#### [CHALLENGE 1]
According to the article on Egypt's telecoms sector, what share of Vodafone Egypt does Telecom Egypt own?

#### [EXTRACT]
= = = = =

Egypt’s telecoms operators are manoeuvring for advantage as the country looks to award fourth-generation (4G) licences, perhaps as early as next year.

The military’s overthrow of Islamist president Mohamed Mursi has left the political outlook uncertain, but industry observers believe the interim government could seek to accelerate the liberalisation of the telecoms sector as it pushes to revive the economy. Analysts are expecting greater competition in place of the protective attitude towards national fixed-line operator Telecom Egypt (TE) that prevailed under the one-year Mursi administration.

Opening up the fixed-line market to the three mobile operators – Vodafone Egypt, Etisalat Egypt and Mobinil – is one option. While the use of fixed-line telephones is fairly stagnant, there are big opportunities for growth in fixed-line data transmission, where the mobile players currently have to lease capacity from TE.

Greater reform

Greater market diversification and reform could also offer opportunities for TE, as the company’s chief executive officer, Mohamed el-Nawawy, has recognised. He has set out an ambitious strategy to extend the base of his business. In part, this means broadening the scale of services provided on a wholesale basis to other operators. TE has just agreed a deal – valued at £E200m ($28.6m) a year – to allow Etisalat Egypt the right to use transmission services across its network.

The future [for Egypt’s telecoms sector] is mobile data; fixed-line broadband will grow, but slowly”

Maria Samir, Beltone Financial

But TE also wants to expand the services offered to business and retail consumers. “TE operates fixed-line services at present, without a mobile arm,” says Nadine Ghobrial, telecoms analyst at the local EFG Hermes. “It also owns Egypt’s internet backbone, leasing capacity to internet service providers [ISPs]. It has an ISP arm, TE Data, which has a 60 per cent stake in the retail data market. Now, it wants to preserve its subscriber base by offering a range of services, starting with mobile telephony.”

Mobile operators expect this to increase competitive pressure in an already aggressive cellphone market. “The telecoms ministry has come up with a compromise,” says Ghobrial. “It plans to grant TE a universal licence, which would allow it to start its own mobile services, while also allowing the mobile operators entry to the fixed-line market at a later stage.”

Vodafone Egypt and Mobinil recently renewed their agreements with TE for international and transmission services, giving them huge discounts on interconnection provided by TE, which owns one of Egypt’s two international gateway licences. Etisalat Egypt has its own international gateway, which it bought along with its mobile licence in 2006.

TE owns a 45 per cent share in Vodafone Egypt and Ghobrial says it will eventually have to decide whether to sell the stake or seek majority control of Vodafone and fully consolidate it.

“All these issues are being played out against the context of possible 4G licences,” says Ghobrial. “The government had talked of issuing these as early as next year. The timing is now uncertain because of the recent political changes, but in the long term it seems likely that 4G will go ahead, and TE wants a share of that market. This is why it is making a push to get into the mobile market now.”

= = = = =

#### [RECORDS PROVIDED]

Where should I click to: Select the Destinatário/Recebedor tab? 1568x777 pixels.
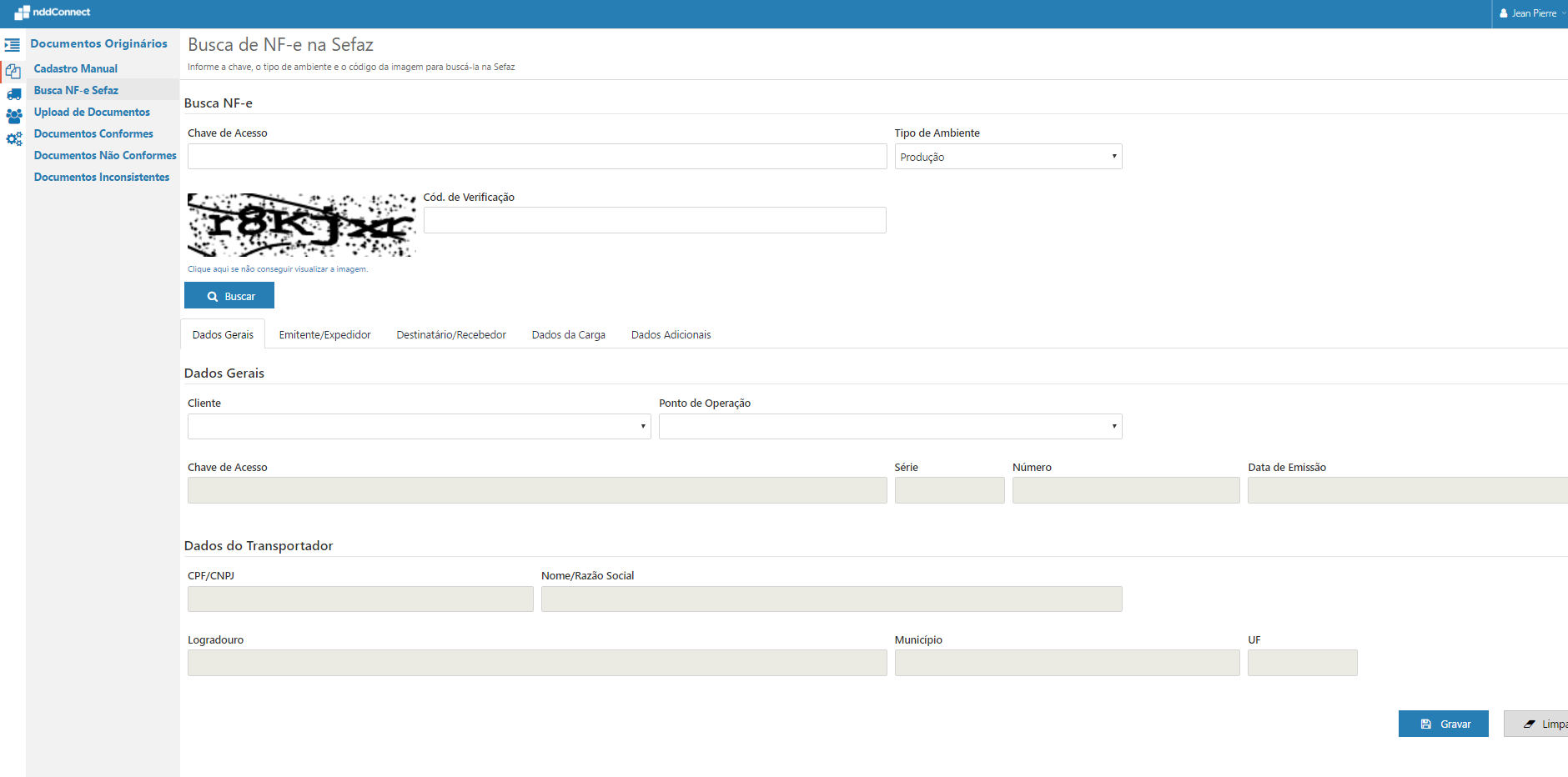pyautogui.click(x=451, y=335)
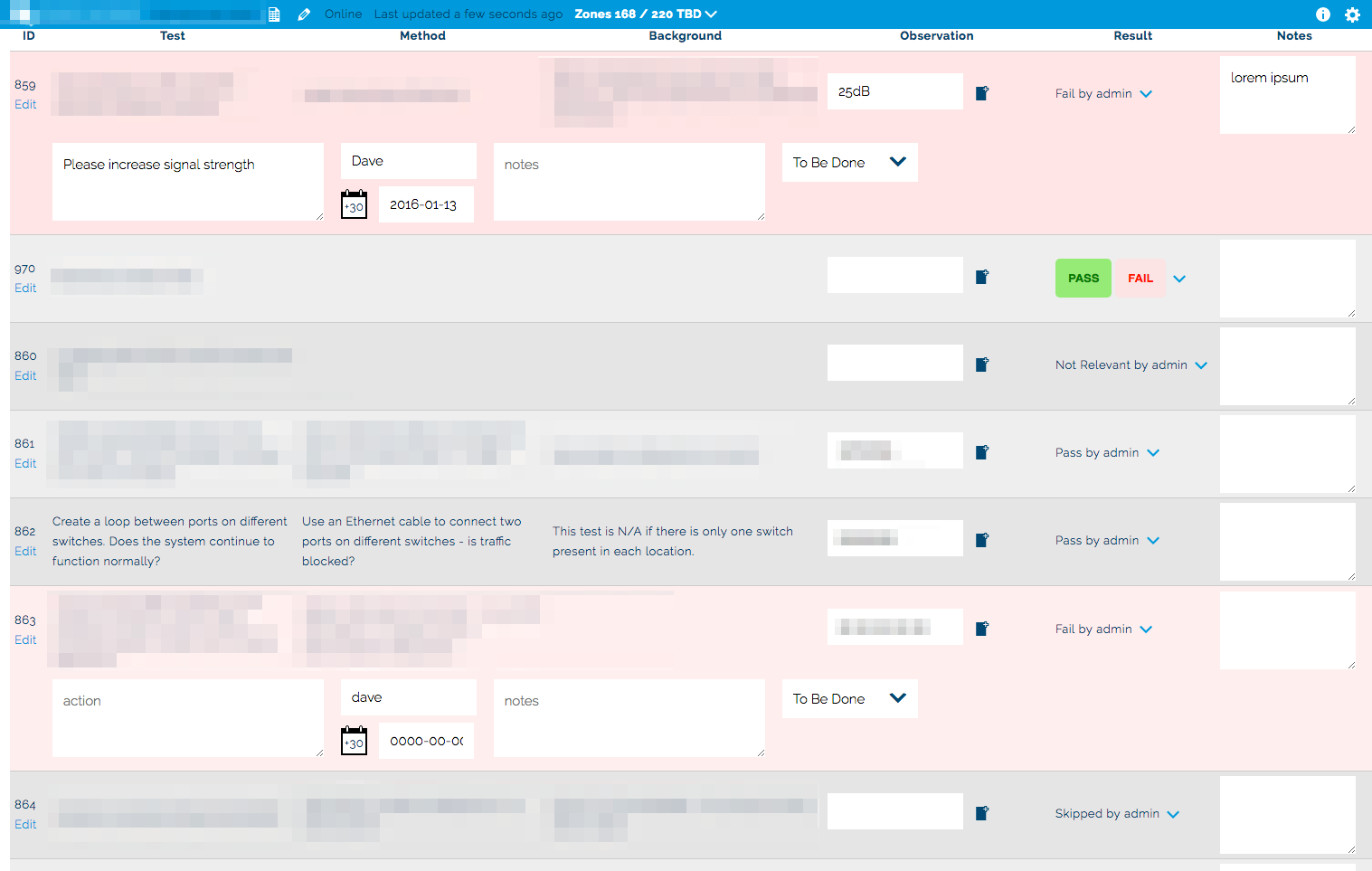
Task: Open the info icon in top right
Action: [1322, 14]
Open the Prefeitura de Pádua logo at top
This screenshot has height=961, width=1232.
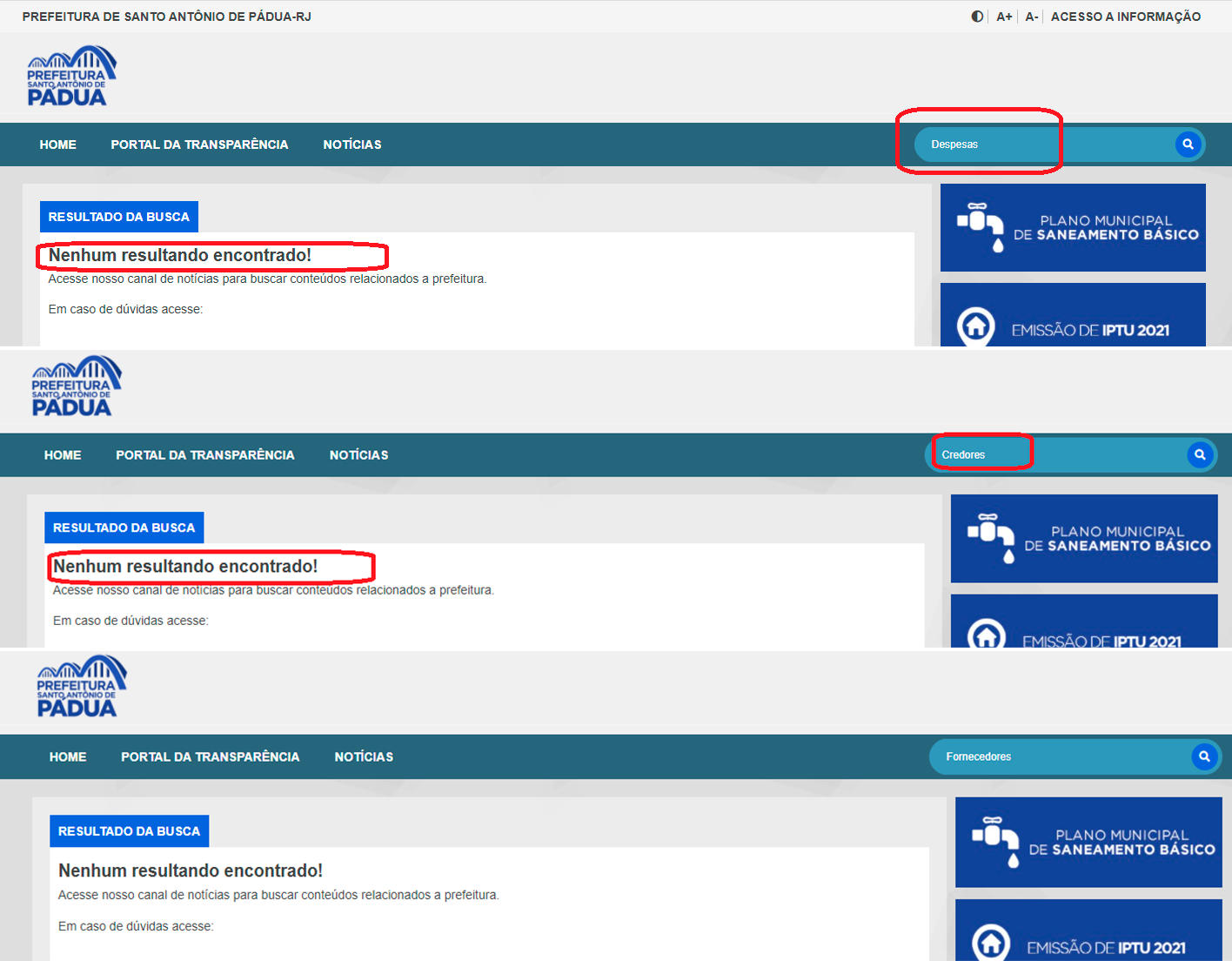coord(71,76)
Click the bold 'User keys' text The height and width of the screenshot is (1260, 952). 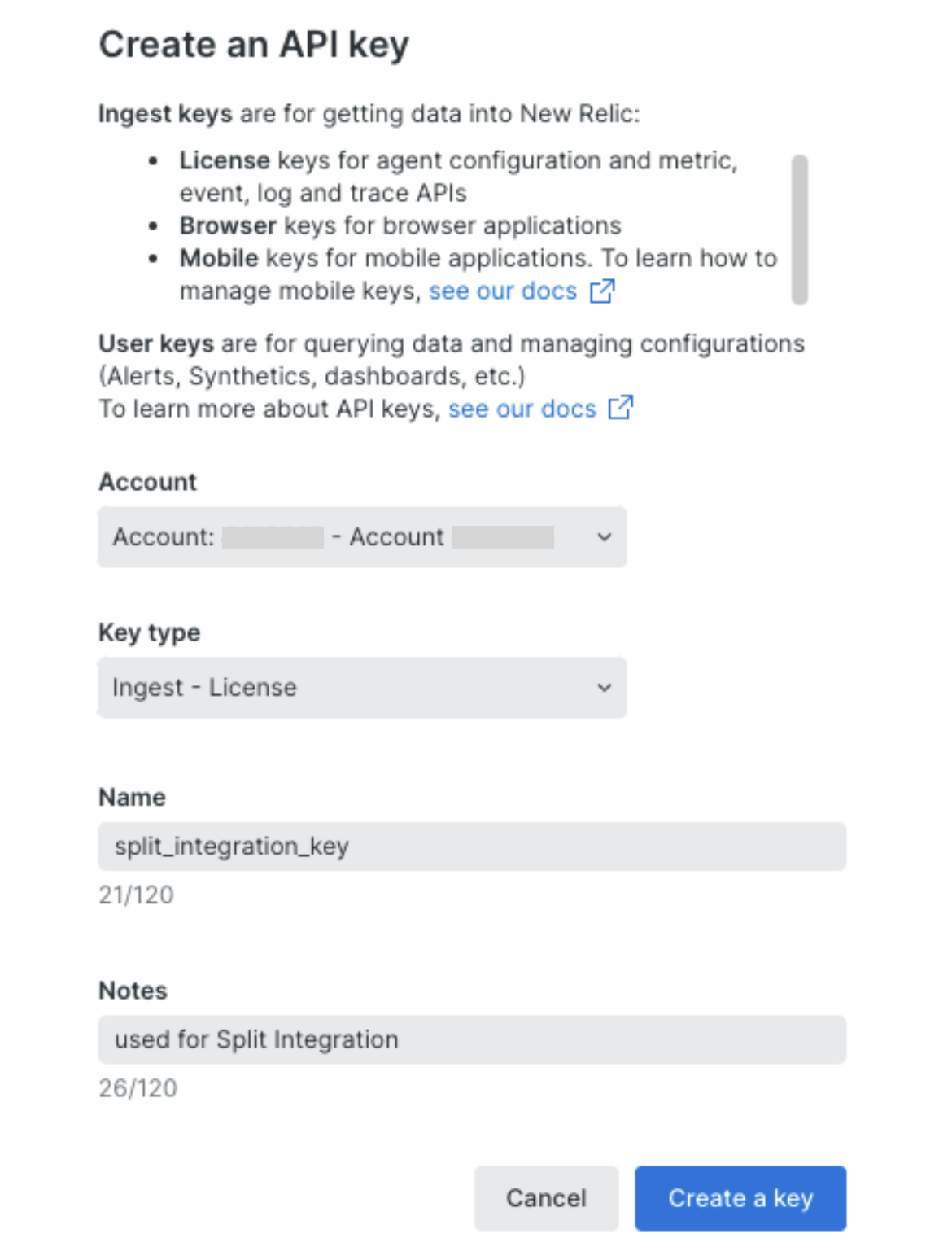pyautogui.click(x=156, y=343)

= = = = =

#### [CHALLENGE 2]
Reproduce the entries word for word, starting with the first one and going on through the line with "coord(71,76)", both included. Leave the pictures out.

#### [PROBLEM SOLUTION 1]
A 45 percent share.

#### [PROBLEM SOLUTION 2]
Where should I click to: Select the Destinatário/Recebedor tab? 1568x777 pixels.
pyautogui.click(x=451, y=335)
Task: Open the info icon in top right
Action: [1322, 14]
Open the Prefeitura de Pádua logo at top
This screenshot has height=961, width=1232.
coord(71,76)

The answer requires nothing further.